» **ÜBUNGSTEXT**
================================

Der Bundesregierung liegen erstmals Belege vor, dass die Terrororganisation "Islamischer Staat" im Nordirak mindestens einmal Senfgas eingesetzt hat. Am Freitag unterrichteten das Auswärtige Amt und das Verteidigungsministerium die Sicherheitspolitiker des Bundestags. Demnach wurden nach einem Mörserangriff südlich der Kurden-Hauptstadt Erbil am 11. August entsprechende Proben positiv auf Senfgas getestet. Zudem würden die Symptome der bei dem Angriff verletzten kurdischen Peschmerga-Kämpfer auf den Einsatz von Senfgas hinweisen, so das Schreiben.
Nach Informationen von SPIEGEL ONLINE hatten die USA die Bundesregierung vor etwa zwei Wochen darüber informiert, dass die Blutproben der Peschmerga positiv auf Senfgas getestet wurden. In dem Schreiben heißt es, in einer der Proben sei "ein positiver Nachweis" für Senfgas gefunden worden.

================================

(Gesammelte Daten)

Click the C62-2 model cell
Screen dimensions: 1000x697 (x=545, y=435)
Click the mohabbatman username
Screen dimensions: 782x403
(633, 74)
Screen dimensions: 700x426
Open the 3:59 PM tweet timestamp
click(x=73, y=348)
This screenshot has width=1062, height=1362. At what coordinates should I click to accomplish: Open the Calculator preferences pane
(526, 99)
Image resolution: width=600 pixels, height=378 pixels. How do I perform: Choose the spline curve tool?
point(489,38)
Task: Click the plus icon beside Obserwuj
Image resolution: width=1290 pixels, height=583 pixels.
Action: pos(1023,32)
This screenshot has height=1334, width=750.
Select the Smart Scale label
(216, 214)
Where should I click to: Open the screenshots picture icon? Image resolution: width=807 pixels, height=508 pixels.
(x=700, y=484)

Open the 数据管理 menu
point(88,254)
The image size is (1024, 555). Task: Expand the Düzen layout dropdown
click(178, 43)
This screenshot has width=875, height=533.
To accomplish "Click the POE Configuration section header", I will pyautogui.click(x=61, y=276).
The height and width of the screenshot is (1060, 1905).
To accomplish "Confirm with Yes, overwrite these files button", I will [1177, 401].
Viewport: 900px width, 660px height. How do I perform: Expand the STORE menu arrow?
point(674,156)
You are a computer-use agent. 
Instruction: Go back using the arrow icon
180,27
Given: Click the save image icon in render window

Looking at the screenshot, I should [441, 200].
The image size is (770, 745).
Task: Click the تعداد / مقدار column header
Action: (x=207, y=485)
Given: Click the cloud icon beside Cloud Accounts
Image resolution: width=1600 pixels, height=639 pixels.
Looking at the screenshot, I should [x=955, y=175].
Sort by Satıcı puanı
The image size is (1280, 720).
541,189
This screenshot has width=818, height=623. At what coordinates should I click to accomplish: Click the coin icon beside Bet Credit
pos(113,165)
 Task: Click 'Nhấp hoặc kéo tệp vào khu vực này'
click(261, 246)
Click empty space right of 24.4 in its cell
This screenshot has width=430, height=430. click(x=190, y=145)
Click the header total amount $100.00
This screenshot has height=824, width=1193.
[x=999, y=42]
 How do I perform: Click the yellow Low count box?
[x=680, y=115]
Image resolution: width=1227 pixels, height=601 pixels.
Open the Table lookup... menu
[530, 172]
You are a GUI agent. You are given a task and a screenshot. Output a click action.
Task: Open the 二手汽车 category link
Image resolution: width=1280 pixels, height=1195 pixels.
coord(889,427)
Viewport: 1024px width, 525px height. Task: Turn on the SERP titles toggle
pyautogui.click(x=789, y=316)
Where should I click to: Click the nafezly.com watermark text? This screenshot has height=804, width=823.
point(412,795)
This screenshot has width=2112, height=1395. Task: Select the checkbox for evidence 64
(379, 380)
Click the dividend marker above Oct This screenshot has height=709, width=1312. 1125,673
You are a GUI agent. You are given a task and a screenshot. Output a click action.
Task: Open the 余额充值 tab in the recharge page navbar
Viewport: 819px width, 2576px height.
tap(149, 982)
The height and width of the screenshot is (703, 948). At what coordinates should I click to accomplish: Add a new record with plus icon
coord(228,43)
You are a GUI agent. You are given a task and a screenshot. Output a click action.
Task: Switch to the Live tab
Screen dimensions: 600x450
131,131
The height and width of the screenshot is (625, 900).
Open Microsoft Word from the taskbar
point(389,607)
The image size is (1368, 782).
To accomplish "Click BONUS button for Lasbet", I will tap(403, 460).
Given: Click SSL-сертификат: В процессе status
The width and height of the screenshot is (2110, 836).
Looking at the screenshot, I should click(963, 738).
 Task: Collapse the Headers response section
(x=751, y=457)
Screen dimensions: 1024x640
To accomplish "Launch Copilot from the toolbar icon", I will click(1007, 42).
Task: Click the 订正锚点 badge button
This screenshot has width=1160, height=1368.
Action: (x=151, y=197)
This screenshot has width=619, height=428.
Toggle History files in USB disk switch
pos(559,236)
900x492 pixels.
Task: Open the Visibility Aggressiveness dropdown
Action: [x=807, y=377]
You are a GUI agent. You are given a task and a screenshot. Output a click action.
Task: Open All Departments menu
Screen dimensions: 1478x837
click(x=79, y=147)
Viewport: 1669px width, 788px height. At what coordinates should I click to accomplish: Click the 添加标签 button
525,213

================================

» **ARBEITSANWEISUNGEN**
1/ An welchem Datum erfolgte laut Übungstext der Mörserangriff südlich von Erbil?
2/ Bitte schreib aus dem Übungstext den Abschnitt wortgetreu ab, der mit „Der Bundesregierung liegen“ anfängt und mit „so das Schreiben.“ aufhört.
3/ Prüfe anhand des Übungstextes, ob die folgenden Aussagen zutreffen, und beantworte jede mit Ja oder Nein samt der entscheidenden Textstelle im Wortlaut:
(a) Das Auswärtige Amt und das Verteidigungsministerium haben am Freitag die Sicherheitspolitiker des Bundestags unterrichtet.
(b) Die USA haben die Bundesregierung vor etwa einem Monat über die positiven Blutproben informiert.
(c) Der Mörserangriff fand nördlich von Erbil statt.
Die Liste wird für die Bearbeitung nicht gebraucht.

» **ANTWORTEN**
1/ Am 11. August.

2/
Der Bundesregierung liegen erstmals Belege vor, dass die Terrororganisation "Islamischer Staat" im Nordirak mindestens einmal Senfgas eingesetzt hat. Am Freitag unterrichteten das Auswärtige Amt und das Verteidigungsministerium die Sicherheitspolitiker des Bundestags. Demnach wurden nach einem Mörserangriff südlich der Kurden-Hauptstadt Erbil am 11. August entsprechende Proben positiv auf Senfgas getestet. Zudem würden die Symptome der bei dem Angriff verletzten kurdischen Peschmerga-Kämpfer auf den Einsatz von Senfgas hinweisen, so das Schreiben.

3/
(a) Ja: „Am Freitag unterrichteten das Auswärtige Amt und das Verteidigungsministerium die Sicherheitspolitiker des Bundestags.“
(b) Nein: „vor etwa zwei Wochen“
(c) Nein: „südlich der Kurden-Hauptstadt Erbil“